Complete the following:
- 1) Please set down, word for word, the passage from the essay on film technology and storytelling below, starting with "In the end I" and going on through "the first place.".
- 2) Extract every line of the listing that follows the essay on film technology and storytelling, reproducing each one exactly. Leave the pictures out of your answer.

Example number two comes from a movie that I've only seen previews for but am very interested in actually seeing when it comes out. The movie is Like Crazy. It's a stripped-down indie film about a boy and a girl who fall in love... I know, some of you are sighing right now going, "Hasn't that been done a thousand times already?" The answer is yes. However, aside from the fact that it's being extremely well reviewed, this feature film was shot on an $1,700 digital camera. The camera is called the Canon 7D. It's actually a still camera that shoots HD video. Now, this advance in technology is something I feel much more like I can get behind. The reason? Because an ambitious group of individuals with no money said, "I want to tell a good story." So, they invested about 1/100th the cost of a motion picture camera and with their little investment are managing to tell a story that will stick with us far longer and have a much, much greater personal and emotional impact on us than Avatar or Fast5 or any number of other generic, digitally overblown films ever will. This is not to belittle what digital artists do. The men and women who've developed the ability to give us the creatures and events that we now see in the average movie are,without a doubt, artists. It's not their fault if what they're given to create doesn't say much.

In the end I believe all of us have the capacity to enjoy a summer blockbuster for the thrills and spectacle that it is. But let us also consider what it would look like if the storytelling landscape was only covered with towering skyscrapers and there were no homes. Life happens for us where we live, not where we'd like to live. Technology gives us the ability to tell stories on a grander scale, but when it comes to storytelling the technology should always serve the story being told. If the technology exists for it's own sake then we won't care if a story's being told or not. That eventually leads us to the place of leaving the story altogether and simply ingesting the magicians slight-of-hand. Because in that world the object he was going to make disappear wasn't even there in the first place.

Supplied material:
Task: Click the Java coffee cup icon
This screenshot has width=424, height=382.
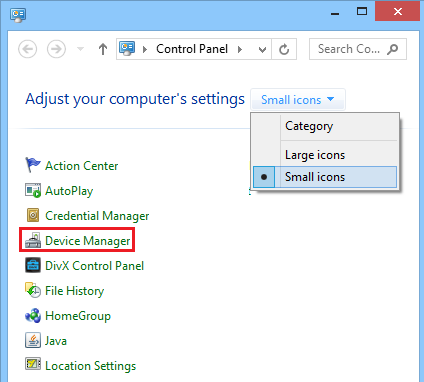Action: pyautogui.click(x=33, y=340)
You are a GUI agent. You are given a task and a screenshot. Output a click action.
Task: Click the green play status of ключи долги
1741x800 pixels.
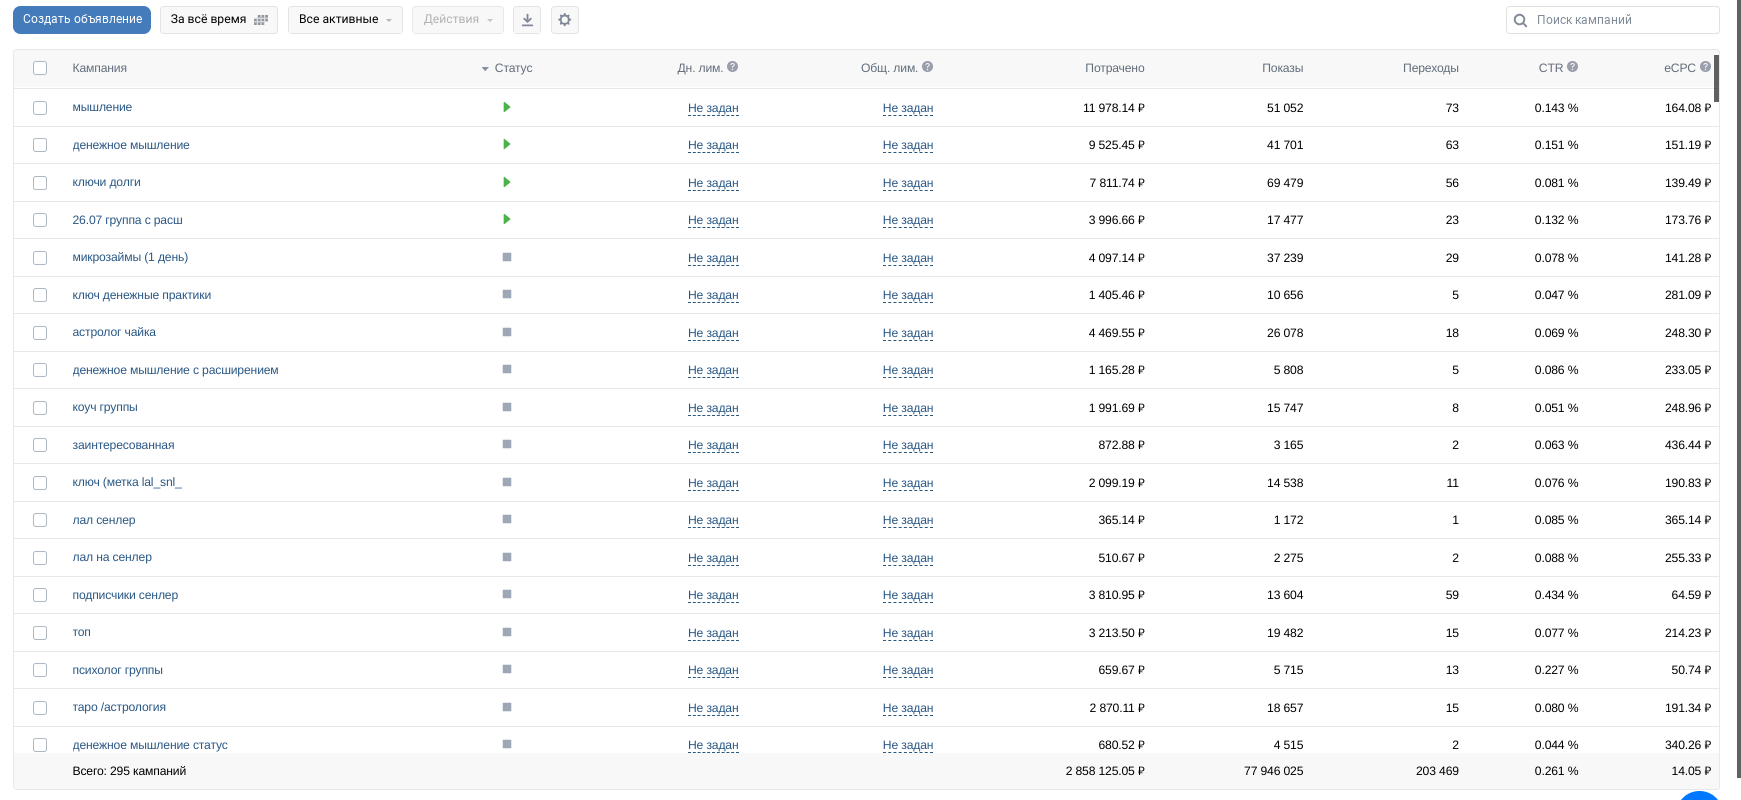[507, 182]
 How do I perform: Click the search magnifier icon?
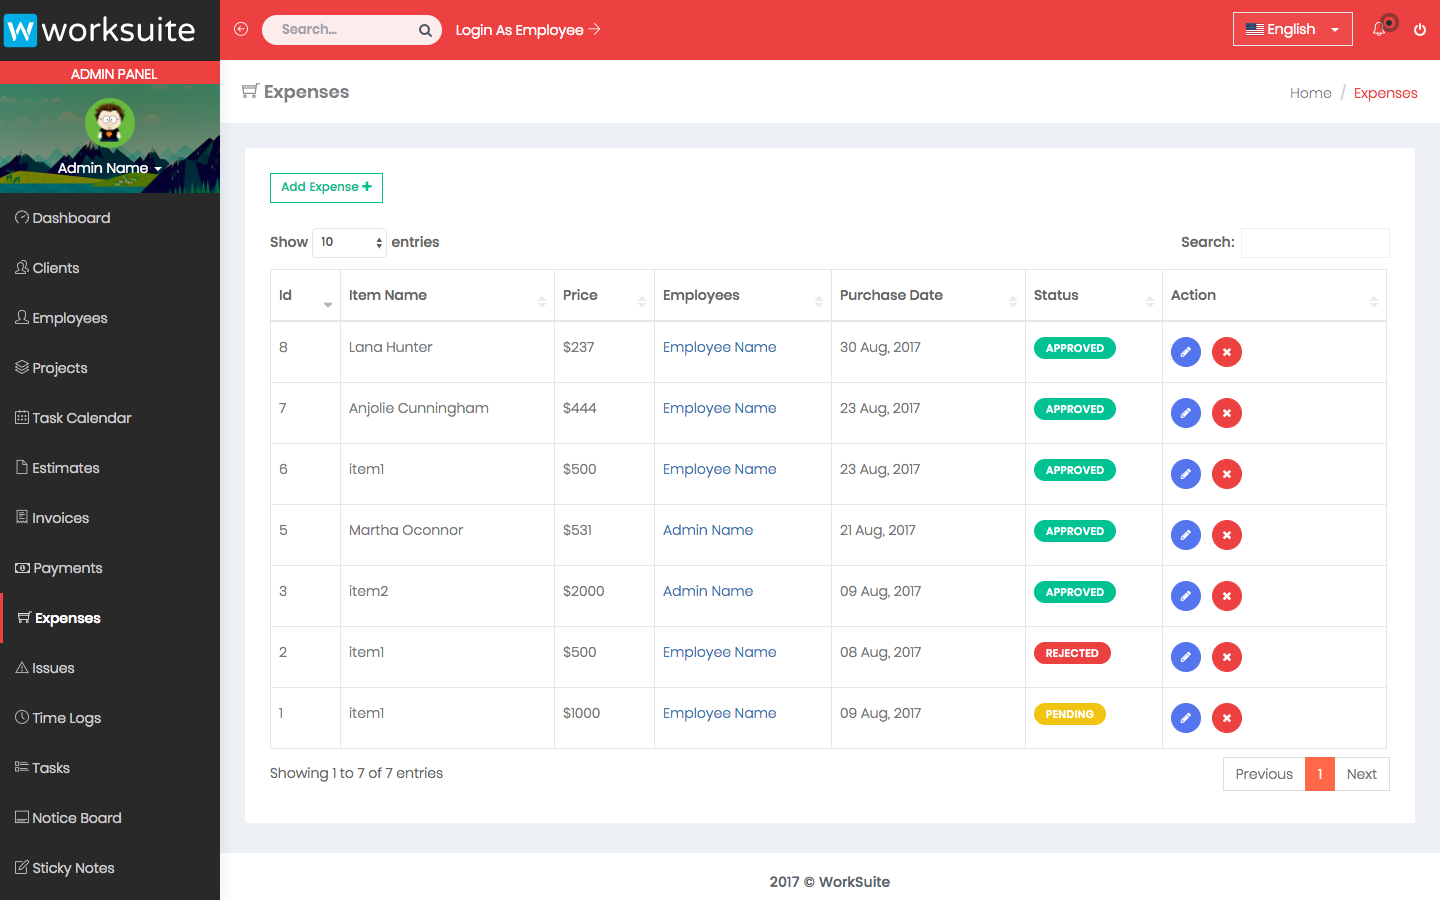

Solutions to each task:
- 1)
In the end I believe all of us have the capacity to enjoy a summer blockbuster for the thrills and spectacle that it is. But let us also consider what it would look like if the storytelling landscape was only covered with towering skyscrapers and there were no homes. Life happens for us where we live, not where we'd like to live. Technology gives us the ability to tell stories on a grander scale, but when it comes to storytelling the technology should always serve the story being told. If the technology exists for it's own sake then we won't care if a story's being told or not. That eventually leads us to the place of leaving the story altogether and simply ingesting the magicians slight-of-hand. Because in that world the object he was going to make disappear wasn't even there in the first place.

- 2)
Task: Click the Java coffee cup icon
This screenshot has width=424, height=382.
Action: pyautogui.click(x=33, y=340)
You are a GUI agent. You are given a task and a screenshot. Output a click action.
Task: Click the green play status of ключи долги
1741x800 pixels.
[507, 182]
 How do I perform: Click the search magnifier icon?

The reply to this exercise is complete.